- **WHAT YOU ARE ASKED TO DO**
Under this line is some data; print exactly the lines from the one containing "Instruction: Toggle the 实习 checkbox" through its last line, without pictures.

- **THE DATA**
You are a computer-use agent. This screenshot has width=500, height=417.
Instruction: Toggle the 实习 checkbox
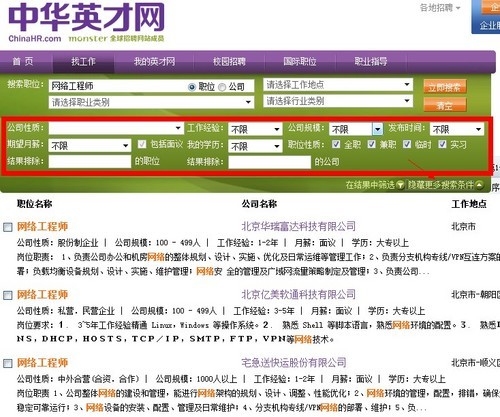(442, 144)
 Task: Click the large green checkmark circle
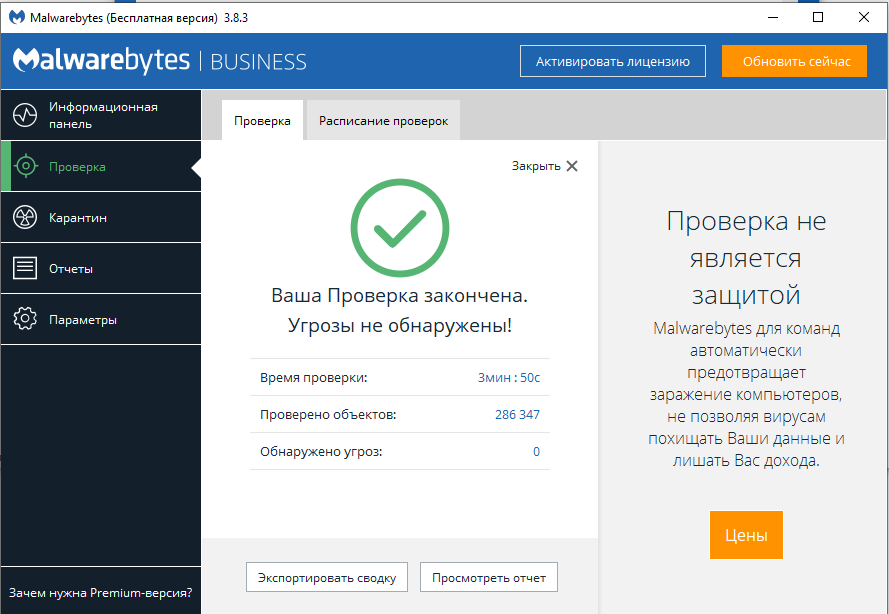coord(399,229)
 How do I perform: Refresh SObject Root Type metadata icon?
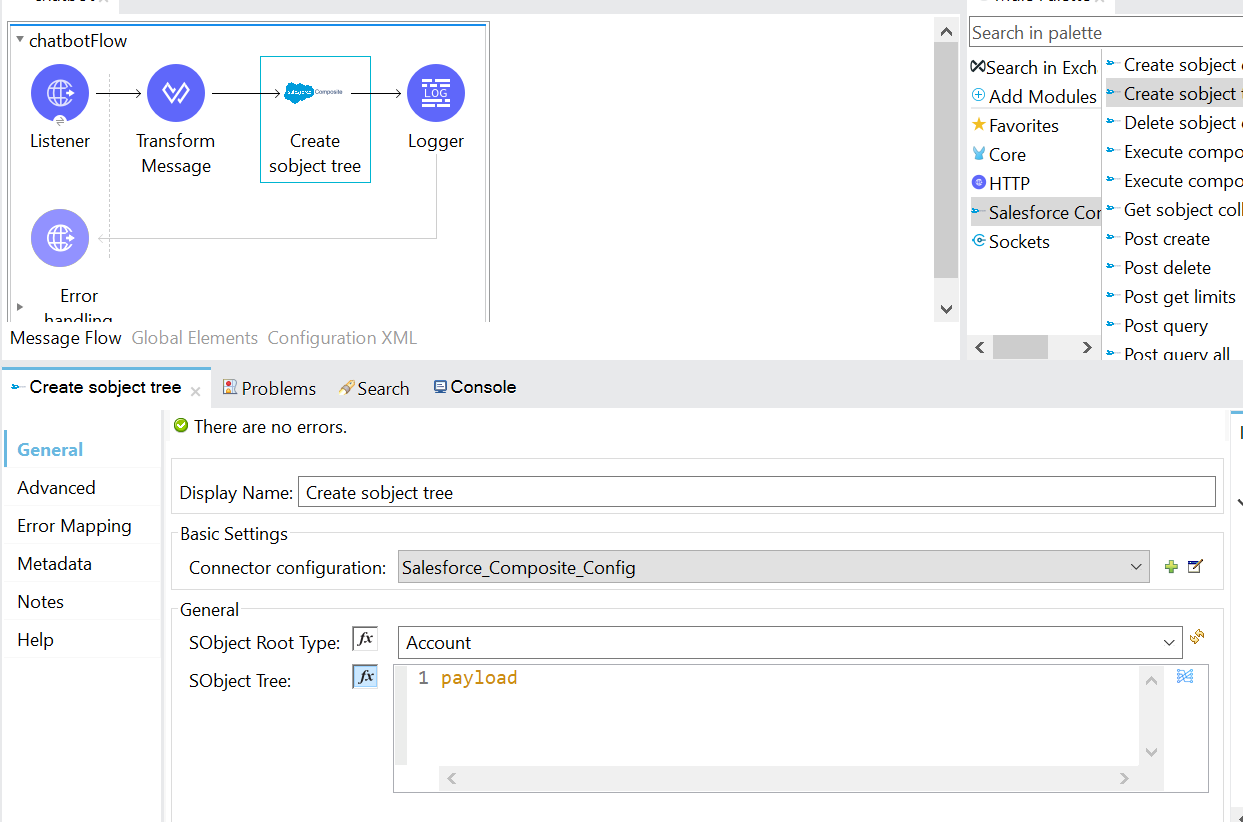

- **RESULT FOR THIS EXERCISE**
Instruction: Toggle the 实习 checkbox
(442, 144)
 Task: Click the large green checkmark circle
coord(399,229)
 How do I perform: Refresh SObject Root Type metadata icon?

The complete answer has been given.